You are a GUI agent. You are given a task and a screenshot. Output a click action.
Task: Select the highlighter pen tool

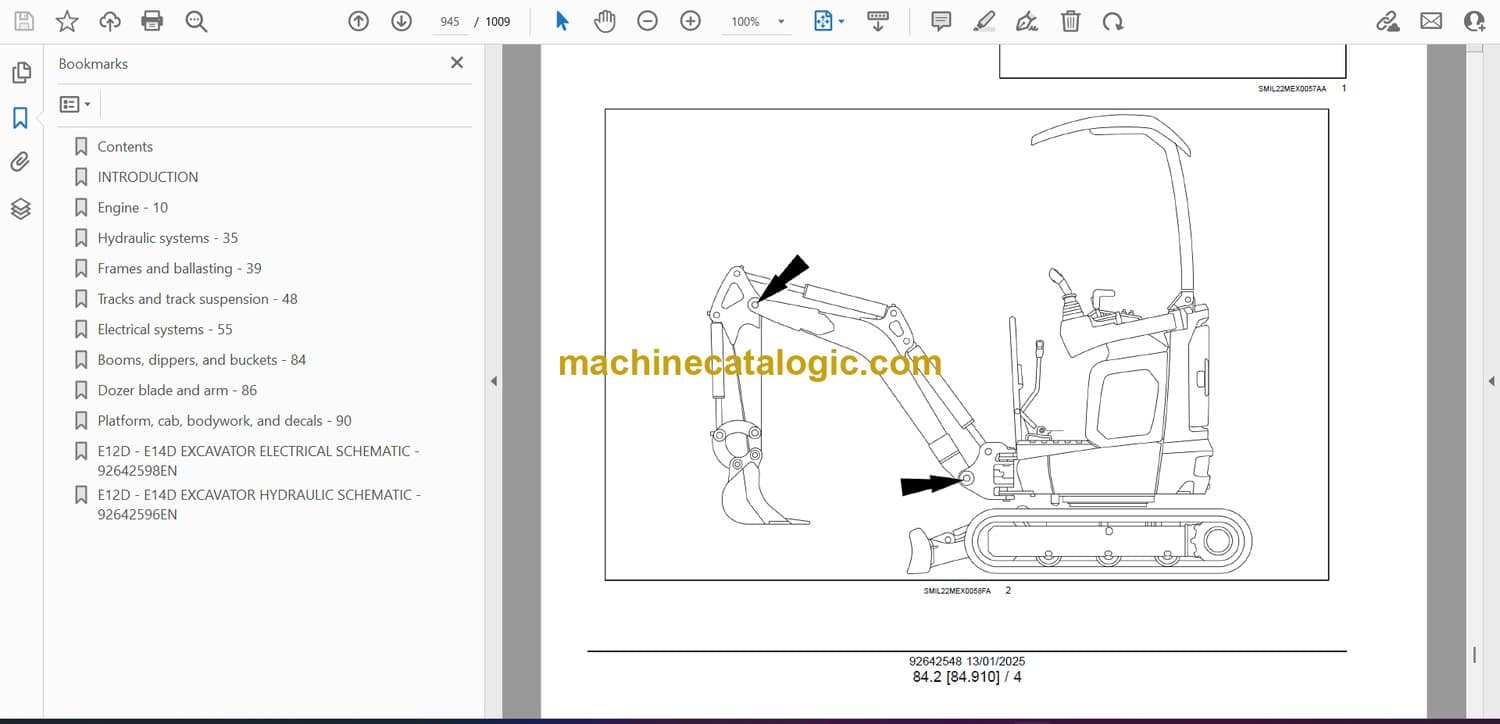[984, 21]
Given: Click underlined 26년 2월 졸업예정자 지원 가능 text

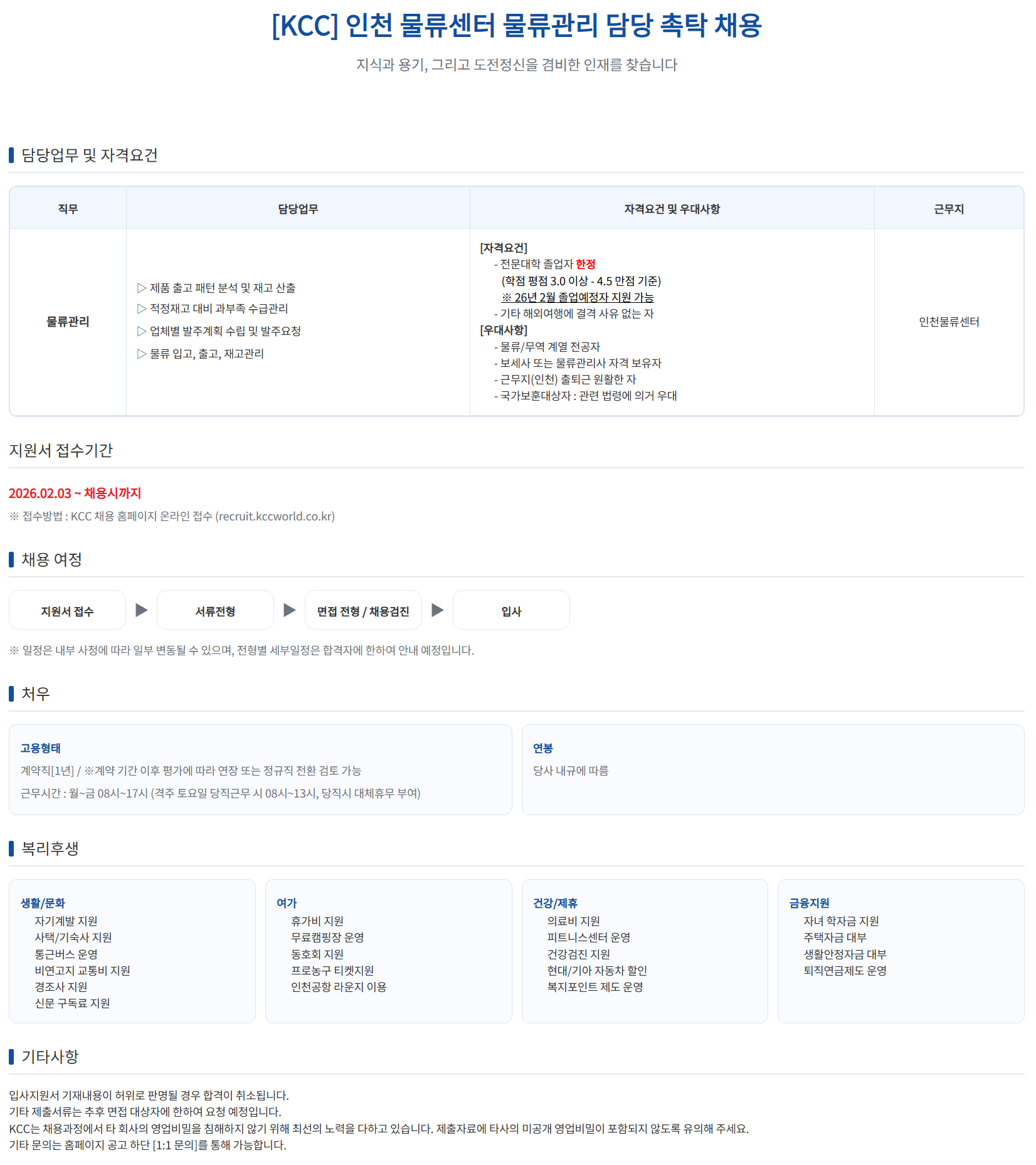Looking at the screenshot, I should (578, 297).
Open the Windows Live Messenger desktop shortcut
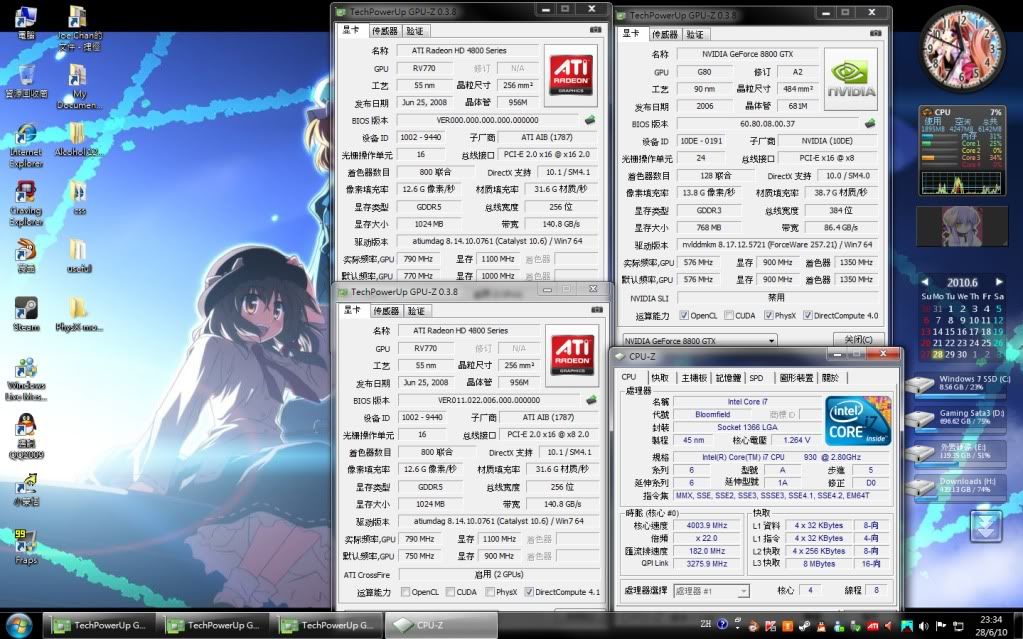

══════

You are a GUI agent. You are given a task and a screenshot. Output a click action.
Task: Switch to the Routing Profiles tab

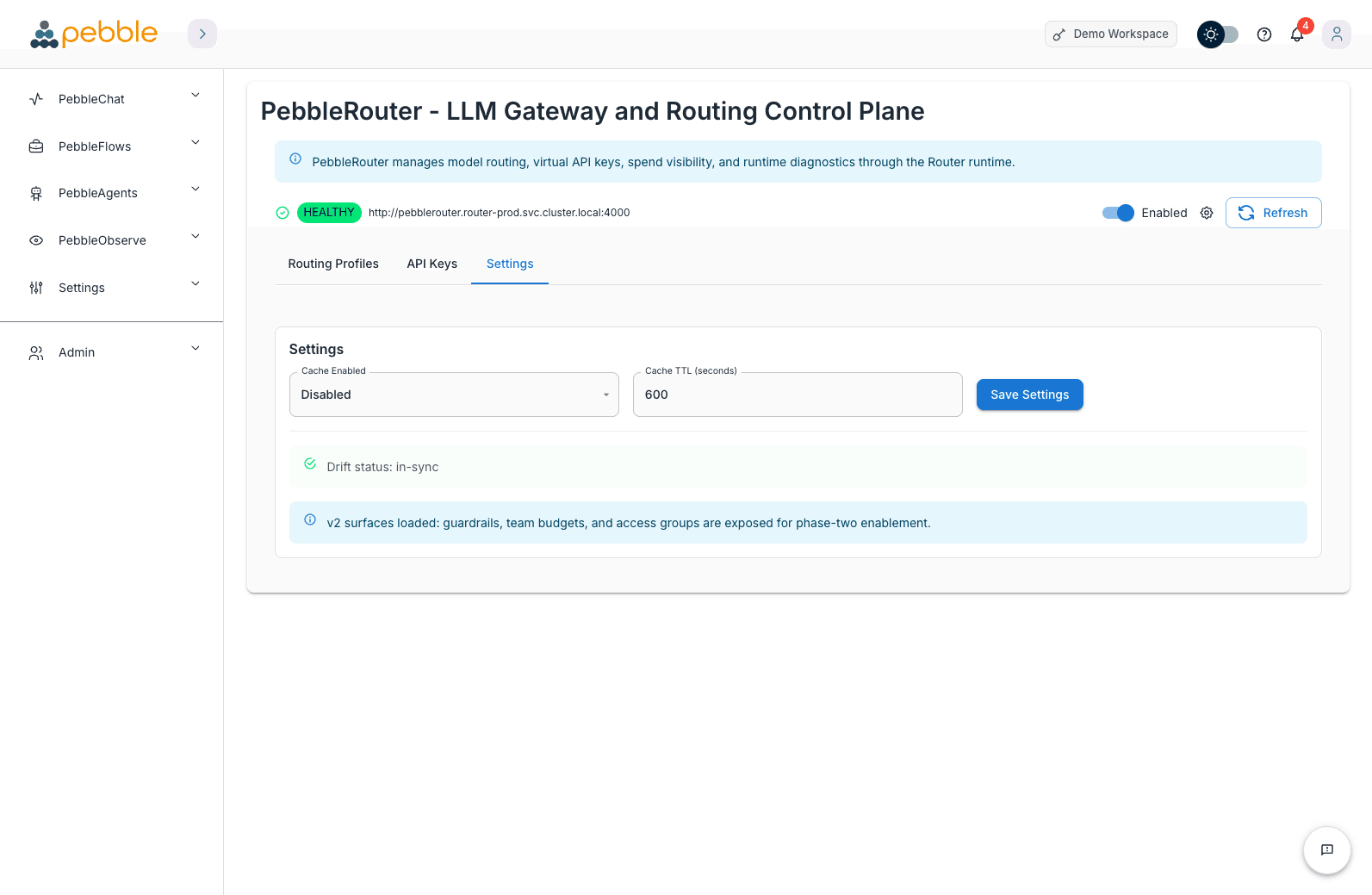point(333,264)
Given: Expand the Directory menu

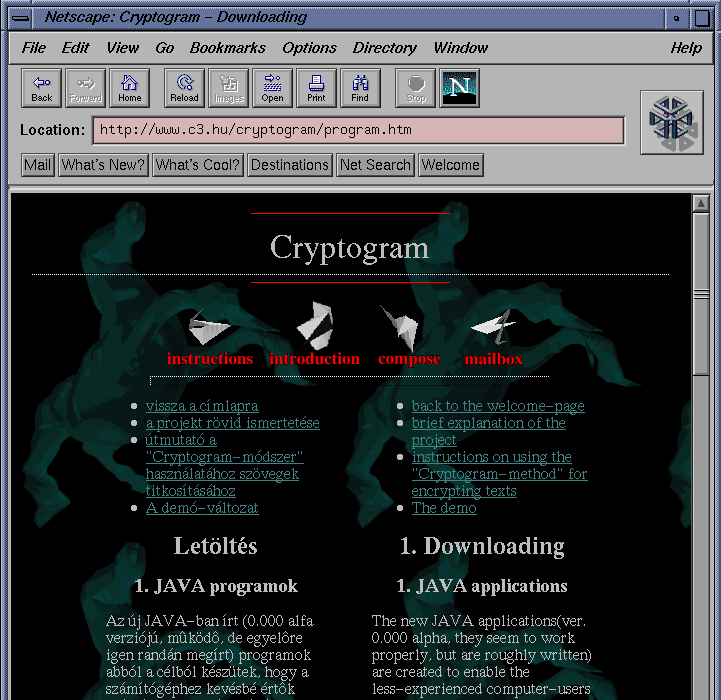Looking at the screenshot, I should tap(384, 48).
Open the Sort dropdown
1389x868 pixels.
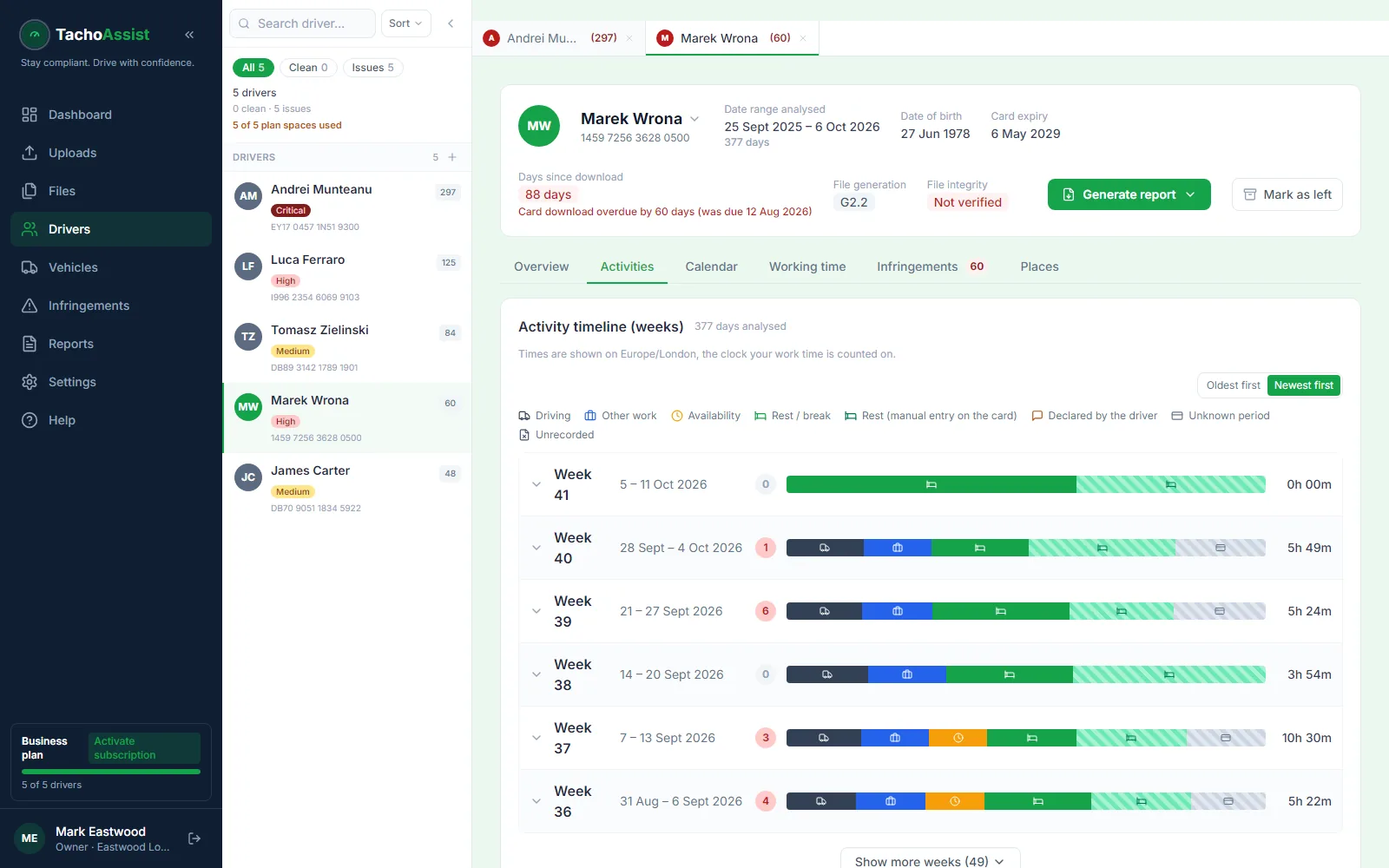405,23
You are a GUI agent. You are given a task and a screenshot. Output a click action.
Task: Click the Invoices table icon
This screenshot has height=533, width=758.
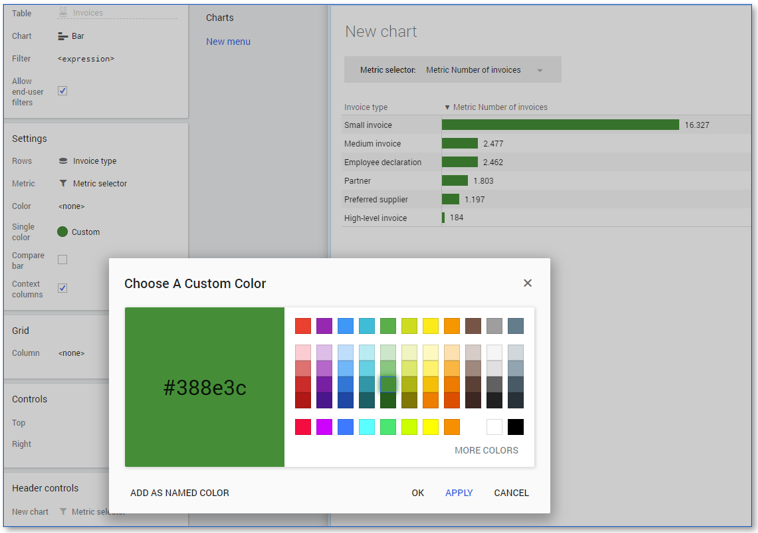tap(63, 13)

══════

* **What you need to do**: Check every line of the data, and copy the ones that contain "Open".

* **The answer**:
Open the Windows Live Messenger desktop shortcut
Open the Sort dropdown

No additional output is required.